My Cursor quota ran out a couple of days before renewal and I spent a good hour sulking because I thought I'd get nothing done.

Then I grudgingly opened IntelliJ and started tweaking things myself.

And... I realised I was kinda good at this shiz...

I knew where things lived, understood the flow, anticipated edge cases, and got stuff done faster than I expected.

It made me see that I haven't become worse at programming - I've just gotten bored.

Lately my job is mostly reviewing diffs, tweaking prompts, fixing AI weirdness, and basically acting as a human linting tool. Somewhere along the line I stopped doing anything myself and ended up supervising an overconfident intern.

The productivity gains are insane, so I don't really want to give them up. But I also hate feeling like a sea sponge, marinating in generated code all day.

Anyone else stuck in this weird spot where AI is too useful to ditch, yet software development feels like a clerical job?

Harini

Lol, that happened to me this month. I burned through my token quota in just 15 days and kept raw-dogging till 1 July.

Madhu

Same here. As a beginner I spent ages on Antigravity, the code worked fine until it suddenly broke and I had no clue why. The whole codebase was written by AI, so I couldn't understand my own project. I ended up rewriting the entire codebase myself and only used basic AI for repetitive tasks or spotting errors.

Sohan

Lol, yeah true, we've turned into planners plus human linters (nice term).

I kinda hate that these tools are way faster than us, but there's no other choice.

Suraj

I ran Opus, burned through all my Copilot credits in three days, and this month I wrote a lot of error-free code. Productivity shot up and the best part is I started loving my job again, man. Reviewing AI-generated code is the most boring stuff.

Nakul

I feel starting a new project with a Claude or Cursor-generated template is quick and satisfying, but writing the core code by hand gives the real dopamine rush.

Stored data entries
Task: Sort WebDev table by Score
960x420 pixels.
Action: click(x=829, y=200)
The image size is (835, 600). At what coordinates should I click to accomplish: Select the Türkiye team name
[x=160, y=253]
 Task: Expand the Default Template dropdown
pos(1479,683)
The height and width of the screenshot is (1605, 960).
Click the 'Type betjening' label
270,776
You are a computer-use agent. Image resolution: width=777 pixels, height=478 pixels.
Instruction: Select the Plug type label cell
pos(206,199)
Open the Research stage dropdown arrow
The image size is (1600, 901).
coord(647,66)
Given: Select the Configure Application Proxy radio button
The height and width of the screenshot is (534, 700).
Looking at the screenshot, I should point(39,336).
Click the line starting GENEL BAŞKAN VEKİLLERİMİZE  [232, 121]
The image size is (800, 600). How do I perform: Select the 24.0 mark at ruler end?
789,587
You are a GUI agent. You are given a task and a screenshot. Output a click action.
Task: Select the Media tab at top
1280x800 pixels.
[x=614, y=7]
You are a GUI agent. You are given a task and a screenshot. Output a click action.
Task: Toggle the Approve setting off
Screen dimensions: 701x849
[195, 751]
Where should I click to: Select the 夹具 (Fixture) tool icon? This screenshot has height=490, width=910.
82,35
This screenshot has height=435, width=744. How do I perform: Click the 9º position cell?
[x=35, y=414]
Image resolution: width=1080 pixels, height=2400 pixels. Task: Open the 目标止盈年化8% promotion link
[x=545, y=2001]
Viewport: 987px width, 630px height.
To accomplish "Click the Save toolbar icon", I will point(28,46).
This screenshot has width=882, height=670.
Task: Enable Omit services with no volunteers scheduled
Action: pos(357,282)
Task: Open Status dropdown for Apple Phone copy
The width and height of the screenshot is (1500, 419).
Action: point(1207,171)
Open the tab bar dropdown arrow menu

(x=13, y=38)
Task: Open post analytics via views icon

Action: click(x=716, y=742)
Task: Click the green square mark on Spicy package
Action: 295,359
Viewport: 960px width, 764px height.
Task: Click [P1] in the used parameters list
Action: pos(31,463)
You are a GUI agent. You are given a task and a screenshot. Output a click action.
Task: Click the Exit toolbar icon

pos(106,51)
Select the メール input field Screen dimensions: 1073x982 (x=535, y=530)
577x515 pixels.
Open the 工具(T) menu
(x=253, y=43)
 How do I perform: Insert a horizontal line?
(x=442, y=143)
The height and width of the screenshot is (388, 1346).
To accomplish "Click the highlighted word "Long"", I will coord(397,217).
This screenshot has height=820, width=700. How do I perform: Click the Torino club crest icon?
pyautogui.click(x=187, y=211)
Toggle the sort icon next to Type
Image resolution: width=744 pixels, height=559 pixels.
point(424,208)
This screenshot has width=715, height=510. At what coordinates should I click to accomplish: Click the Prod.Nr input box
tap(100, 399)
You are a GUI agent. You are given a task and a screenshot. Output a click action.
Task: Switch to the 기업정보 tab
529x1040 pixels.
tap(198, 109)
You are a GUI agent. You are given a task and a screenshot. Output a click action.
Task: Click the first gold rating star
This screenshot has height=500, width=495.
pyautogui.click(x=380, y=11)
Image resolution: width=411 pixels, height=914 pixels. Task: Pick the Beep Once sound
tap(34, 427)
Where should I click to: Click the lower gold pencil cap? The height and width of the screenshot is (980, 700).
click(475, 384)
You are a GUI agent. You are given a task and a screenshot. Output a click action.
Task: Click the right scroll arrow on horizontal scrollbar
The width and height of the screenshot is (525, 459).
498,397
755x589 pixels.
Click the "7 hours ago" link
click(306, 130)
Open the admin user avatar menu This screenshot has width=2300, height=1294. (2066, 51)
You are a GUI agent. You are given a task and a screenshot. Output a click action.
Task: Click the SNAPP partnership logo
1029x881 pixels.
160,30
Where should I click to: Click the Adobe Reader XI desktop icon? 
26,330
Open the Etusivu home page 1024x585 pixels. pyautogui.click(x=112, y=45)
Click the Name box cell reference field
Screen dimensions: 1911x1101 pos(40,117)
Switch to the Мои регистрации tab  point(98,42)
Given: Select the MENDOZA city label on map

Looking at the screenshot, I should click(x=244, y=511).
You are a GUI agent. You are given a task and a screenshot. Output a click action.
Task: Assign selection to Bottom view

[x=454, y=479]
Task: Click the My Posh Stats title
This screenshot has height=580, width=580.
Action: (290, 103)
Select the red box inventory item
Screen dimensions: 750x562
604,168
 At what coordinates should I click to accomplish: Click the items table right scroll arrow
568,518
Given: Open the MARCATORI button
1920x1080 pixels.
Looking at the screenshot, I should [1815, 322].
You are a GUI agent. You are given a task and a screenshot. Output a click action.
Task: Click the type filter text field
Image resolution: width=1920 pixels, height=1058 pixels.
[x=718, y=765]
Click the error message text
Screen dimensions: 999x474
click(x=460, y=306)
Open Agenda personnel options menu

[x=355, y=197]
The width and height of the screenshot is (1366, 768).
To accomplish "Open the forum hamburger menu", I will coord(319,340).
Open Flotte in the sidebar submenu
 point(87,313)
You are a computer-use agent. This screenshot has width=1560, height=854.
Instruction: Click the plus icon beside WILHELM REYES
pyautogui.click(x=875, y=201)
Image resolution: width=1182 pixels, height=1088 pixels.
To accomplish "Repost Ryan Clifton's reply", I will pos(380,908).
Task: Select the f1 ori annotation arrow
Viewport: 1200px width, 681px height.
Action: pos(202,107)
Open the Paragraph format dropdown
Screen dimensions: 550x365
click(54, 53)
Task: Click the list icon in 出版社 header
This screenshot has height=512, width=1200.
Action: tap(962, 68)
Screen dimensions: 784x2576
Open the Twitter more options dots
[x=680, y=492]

**REQUIRED WORK:** Extract the complete post about running out of Cursor quota from above, including all of the replies, with every word and line unchanged.

**SOLUTION TO THIS TASK:**
My Cursor quota ran out a couple of days before renewal and I spent a good hour sulking because I thought I'd get nothing done.

Then I grudgingly opened IntelliJ and started tweaking things myself.

And... I realised I was kinda good at this shiz...

I knew where things lived, understood the flow, anticipated edge cases, and got stuff done faster than I expected.

It made me see that I haven't become worse at programming - I've just gotten bored.

Lately my job is mostly reviewing diffs, tweaking prompts, fixing AI weirdness, and basically acting as a human linting tool. Somewhere along the line I stopped doing anything myself and ended up supervising an overconfident intern.

The productivity gains are insane, so I don't really want to give them up. But I also hate feeling like a sea sponge, marinating in generated code all day.

Anyone else stuck in this weird spot where AI is too useful to ditch, yet software development feels like a clerical job?

Harini

Lol, that happened to me this month. I burned through my token quota in just 15 days and kept raw-dogging till 1 July.

Madhu

Same here. As a beginner I spent ages on Antigravity, the code worked fine until it suddenly broke and I had no clue why. The whole codebase was written by AI, so I couldn't understand my own project. I ended up rewriting the entire codebase myself and only used basic AI for repetitive tasks or spotting errors.

Sohan

Lol, yeah true, we've turned into planners plus human linters (nice term).

I kinda hate that these tools are way faster than us, but there's no other choice.

Suraj

I ran Opus, burned through all my Copilot credits in three days, and this month I wrote a lot of error-free code. Productivity shot up and the best part is I started loving my job again, man. Reviewing AI-generated code is the most boring stuff.

Nakul

I feel starting a new project with a Claude or Cursor-generated template is quick and satisfying, but writing the core code by hand gives the real dopamine rush.